Я немощно захихикал и провалился в пухлое кожаное кресло, на которое он мне указал. Пока я озирался, в моих безжизненных руках материализовались сигары, виски и содовая. Мебель сюда, несомненно, стеклась из сельского прихода что классом повыше: сколочено все на совесть, но какое-то потоптанное. Прямо передо мной над хозяйским креслом со школьной фотографии щурились и таращились шестьдесят крысят; над ними висел обломок весла с «Восьмерок»[84] – расколотый, обожженный, цветов Сент-Эдмунд-Холла. В углу громоздилась старая медная гильза корабельного орудия, набитая крепкими битами и рапирами со старомодными гардами «бабочкой». Две стены были завешаны ранними английскими акварелями – добротными, унылыми и синеватыми. Нет ничего тоскливее, как говаривал сэр Карл Паркер[85], ранних английских акварелей; разве что выцветшая ранняя английская акварель. Но я съел на таких не одну деловую собаку и всегда глубоко их уважаю.

– Понимаете в акварелях? – поинтересовался Присяд, проследив за моим взглядом.

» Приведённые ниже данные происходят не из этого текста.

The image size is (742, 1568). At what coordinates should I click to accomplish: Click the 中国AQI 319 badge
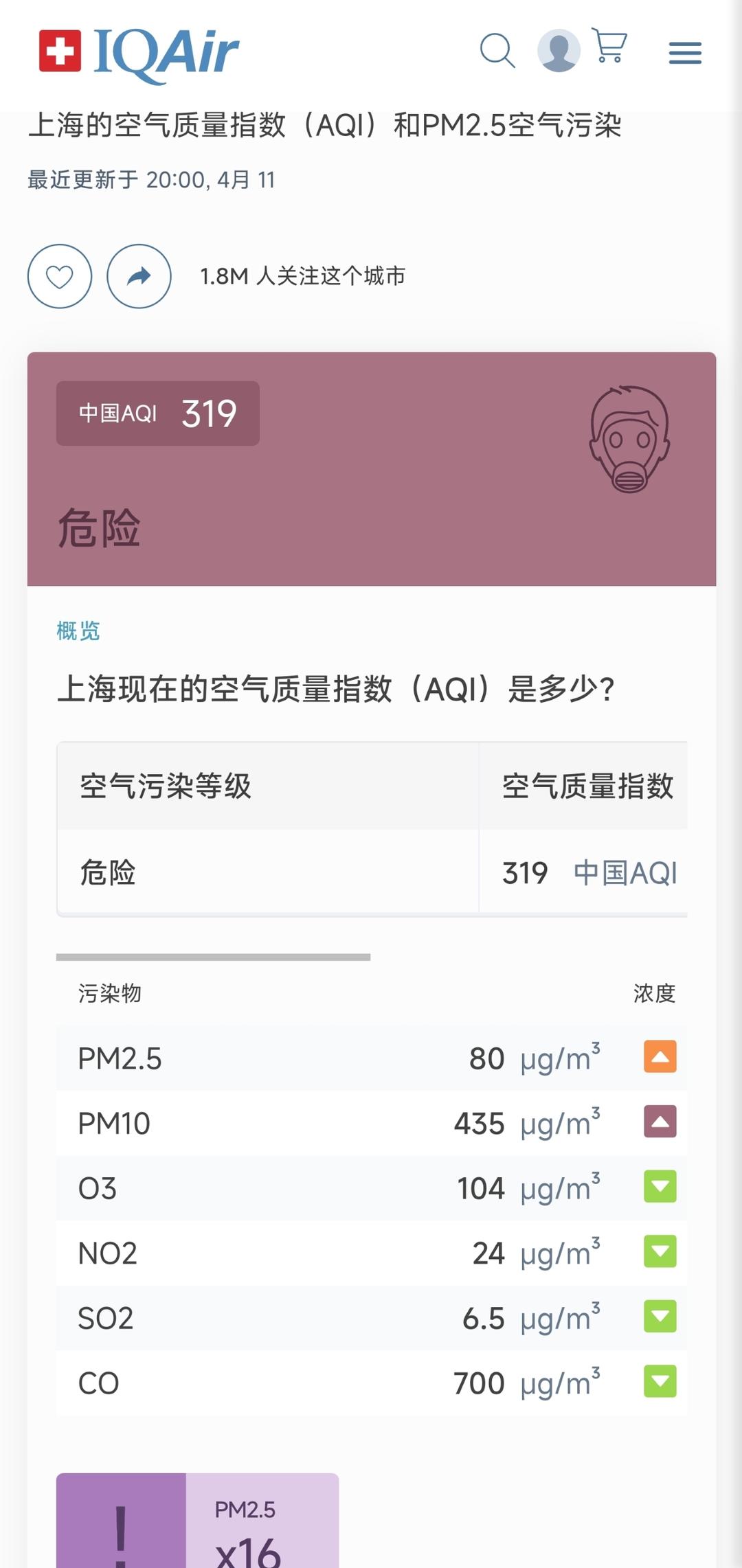[158, 413]
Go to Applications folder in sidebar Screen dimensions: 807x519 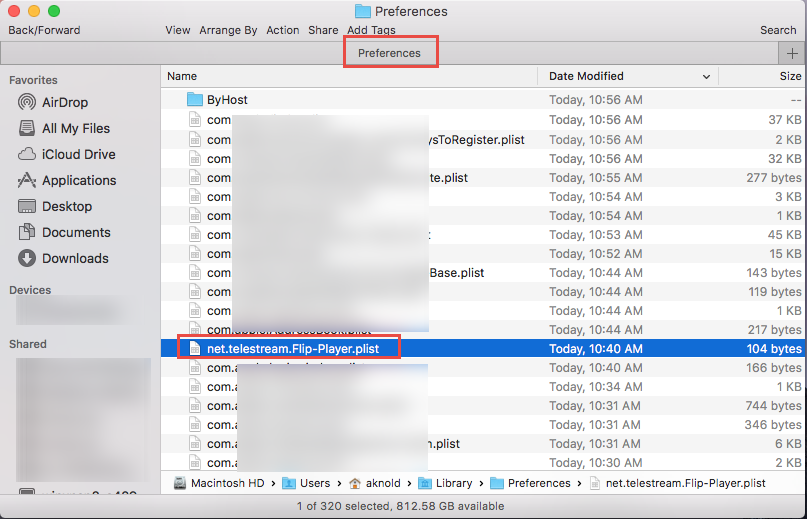(78, 180)

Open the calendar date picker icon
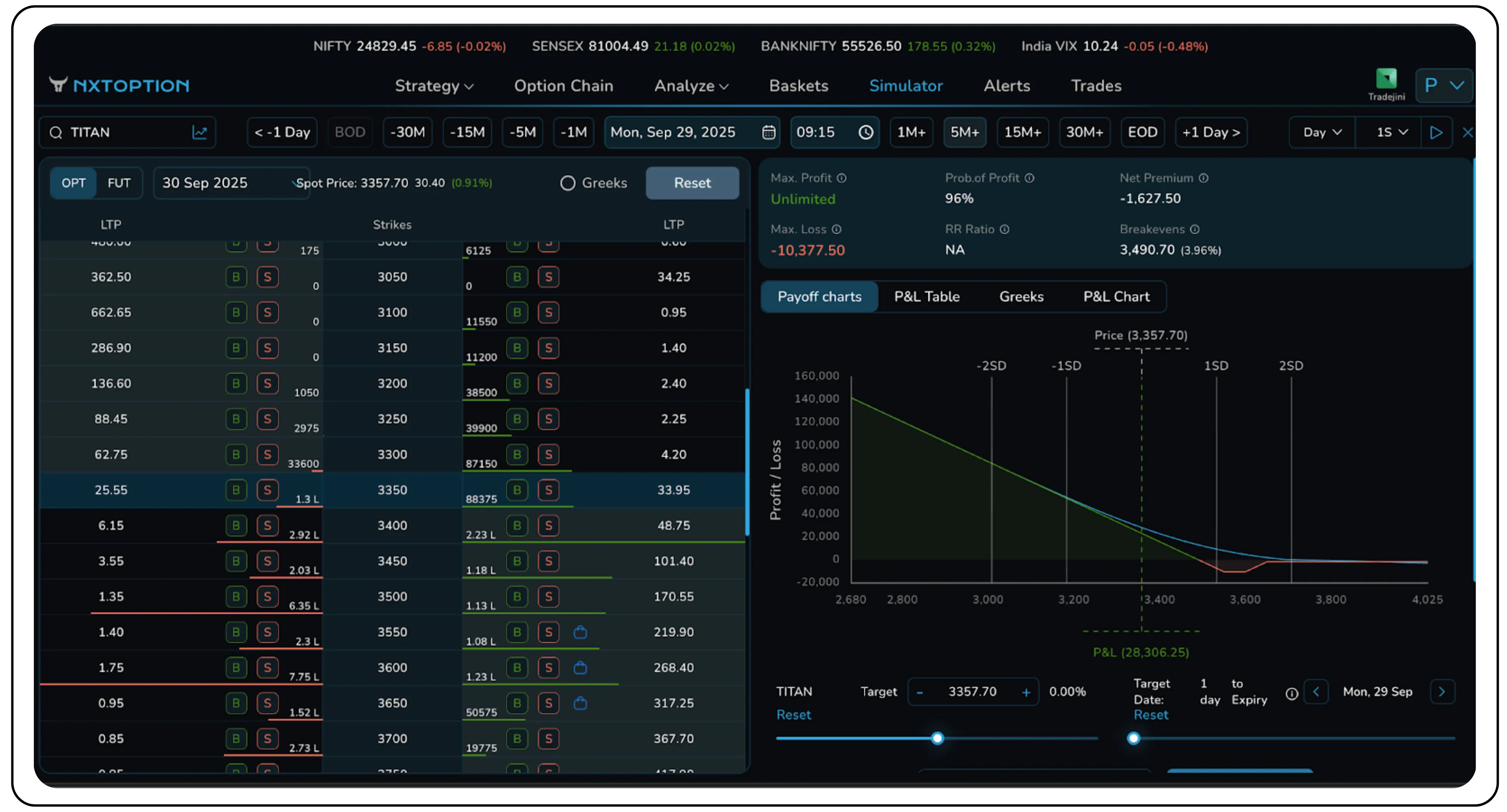coord(768,132)
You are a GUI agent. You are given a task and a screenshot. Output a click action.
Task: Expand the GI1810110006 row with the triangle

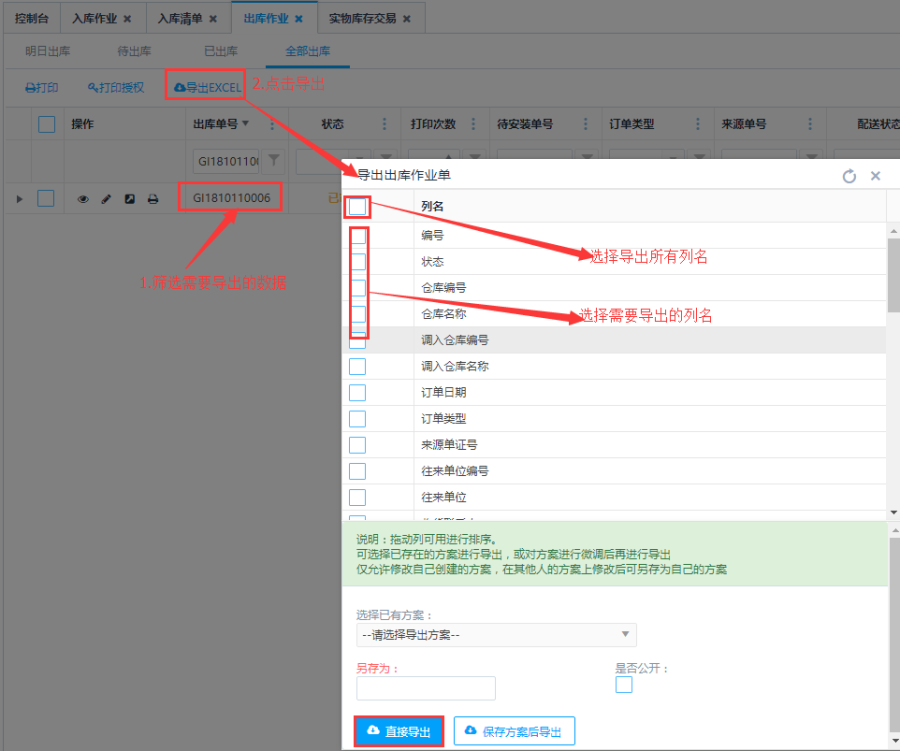click(19, 199)
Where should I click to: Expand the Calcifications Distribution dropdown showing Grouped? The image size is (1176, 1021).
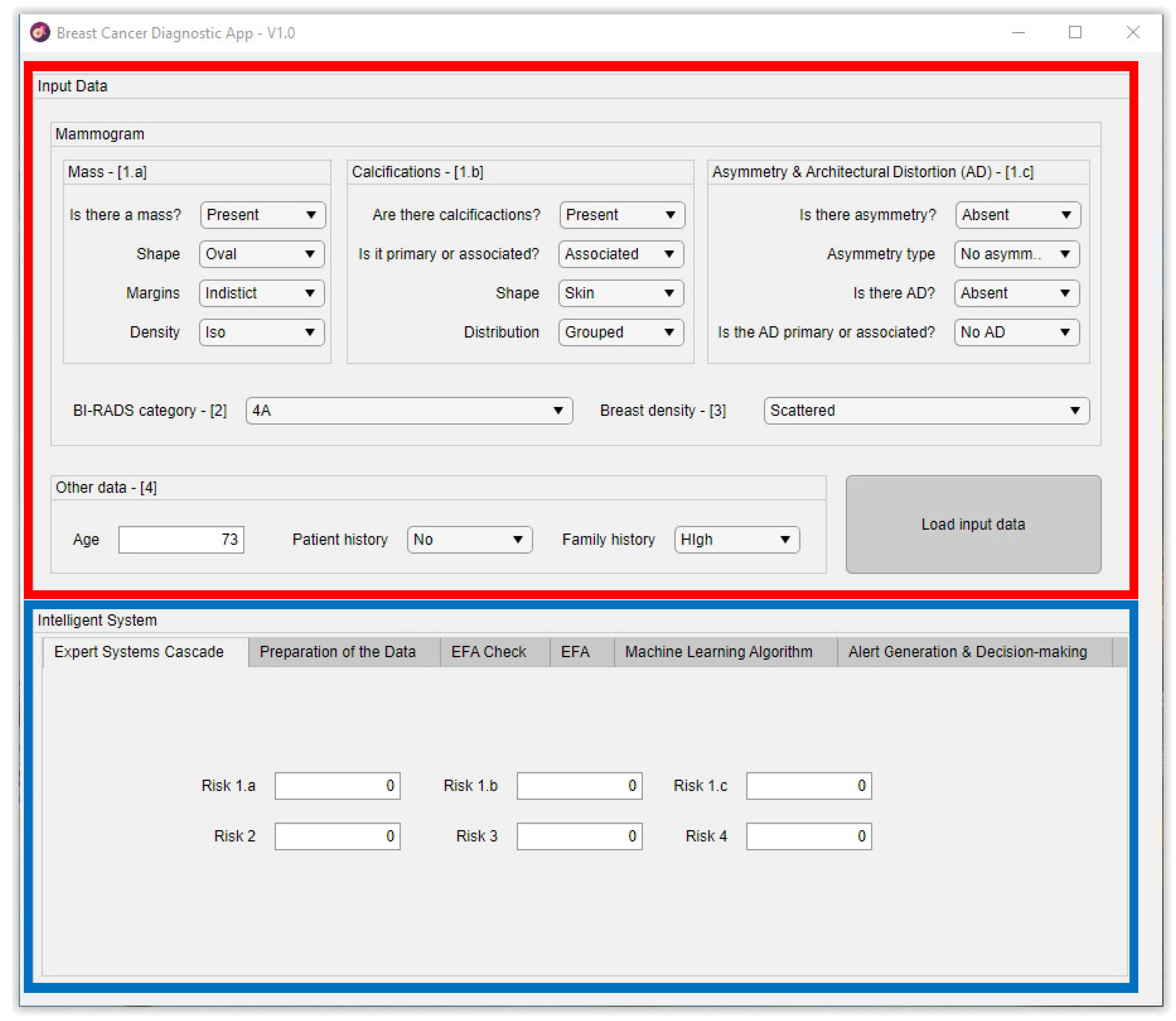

– Немножко, – ответил я, глядя ему прямо в глаза. – У вас тут Дж. М. У. Тёрнер с Луарой, а это неправильно, потому что оригинал в Ашмоле; превосходный Кэллоу[86] – примерно 1840 года; Фарингтон[87], которого надо бы почистить; полихромный Джеймз Бурн[88] – такие редки; сенокосный луг Питера де Винта[89] с перекрашенным небом; великолепный Джон Селл Котмен[90]; парочка довольно броских Варли[91] из его последнего периода; Пэйн[92], репродукцию которого напечатали в «Знатоке» еще до войны; Роулендсон[93], которого Сабин выставлял на торги году так в 1940-м; Фрэнсис Николсон[94] – у него Скарборо все выцвело и порозовело, а он просто не мог не брать индиго; и, наконец, самый ценный Казенз[95] и самый утонченный Эдридж[96], которые мне только попадались.

– Мать моя… – вымолвил Присяд. – Отличный результат, Маккабрей. Теперь я вижу – в акварелях вы смыслите.

– Трудно удержаться и не блеснуть, – застенчиво отозвался я. – Дело в сноровке вообще-то.

– Учтите, Эдриджа мне продали как Гёртина[97].

– Так обычно и бывает, – просто ответил я.

– Ну ладно, слушайте – что бы вы мне дали за всю эту кучу?

Торговцу надо привыкать к такому. Раньше я то и дело обижался – пока не познал ценность денег.

– Две тысячи и двести пятьдесят, – сказал я, по-прежнему не отводя от него прямого взора. Он поразился:

– Фунтов?

– Гиней, – ответил я. – Естественно.

– Господи благослови мою душу. Я перестал покупать много лет назад, когда закрылась старая добрая «Галерея Уокера»[98]. Я знал, что цены выросли, но…

– Цены вот на эти упадут, если вы не уберете их из солнечной комнаты. Им уже хватит выгорать, больше они не вынесут.

Через десять минут он дрожащими пальцами принял от меня чек. Я оставил ему Николсона в обмен на Алберта Гудвина[99], который висел у него в гардеробной. Наружная дверь его кабинета приоткрылась на щелочку и вновь закрылась с почтительным щелчком. Присяд виновато вздрогнул и посмотрел на часы. Половина пятого – он опоздает на поезд. Как и его прекрасные юноши, если он себя не пришпорит.

– Повторяйте за мной, – деловито сказал он. – Я, Чарли Страффорд Ван Клиф Маккабрей, истинный и верный слуга Ее Британского Величества, торжественно клянусь…

Я воззрился на парнягу: он что – сомневается в моей чековой книжке?

– Ну же, – сказал он. – Излагайте, старина.